Détails du problème: Recopiez le passage du texte sur les fermes collectives compris entre « Cette série de » et « l’Ademe et Ecocert. », bornes incluses, en renommant « conférences » en « rencontres ».

Texte fourni:
<<<<
Vous vous intéressez au sujet des fermes collectives ? Vous trouverez dans cette synthèse de nombreuses réponses à vos questions : les différents modes de gouvernance et leurs modèles économiques avec deux exemples de fermes différentes.

Cette série de conférences inspirantes a pour but de faire dialoguer les agriculteurs de l’Essonne et les citoyens, et est organisée en partenariat avec Blue Bees, le Programme Sésame de Cœur d’Essonne Agglomération, l’Ademe et Ecocert.

Actuellement, l’un des enjeux majeurs en agriculture est de faire converger les projets d’installation des personnes en reconversion professionnelle et la transmission des fermes. En 2025, 50 % des agriculteurs seront à la retraite, ce qui veut dire que des fermes et des hectares de terre chercheront des repreneurs. Afin que ces fermes et ces terres perdurent et ne soient pas absorbées dans les grandes exploitations agricoles qui s’agrandissent encore et encore, des réseaux alternatifs et des collectifs sont apparus. Leur mission est de transmettre et de restructurer les fermes en aidant les porteurs de projet à s’installer. C’est ainsi que des initiatives telles que la Ferme de l’Envol et la Ferme de Toussacq se sont créées.
>>>>
Documents sources:
<<<<
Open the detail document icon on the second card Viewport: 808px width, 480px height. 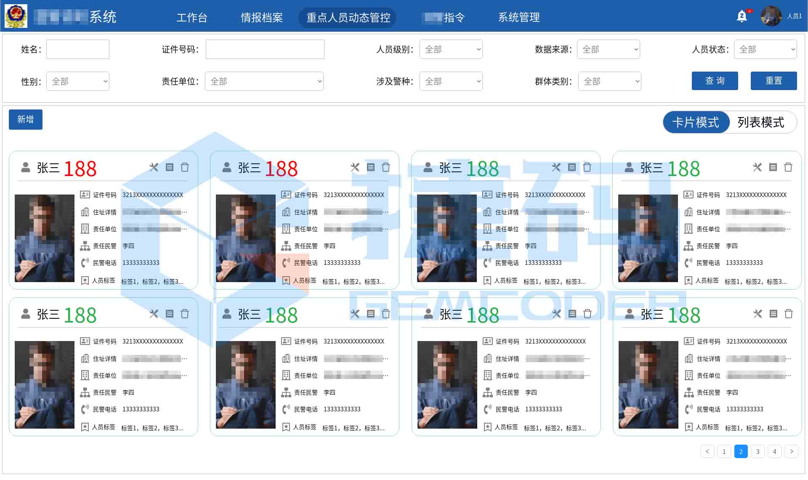pos(370,167)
>>>>
Réponse ci-dessous:
Cette série de rencontres inspirantes a pour but de faire dialoguer les agriculteurs de l’Essonne et les citoyens, et est organisée en partenariat avec Blue Bees, le Programme Sésame de Cœur d’Essonne Agglomération, l’Ademe et Ecocert.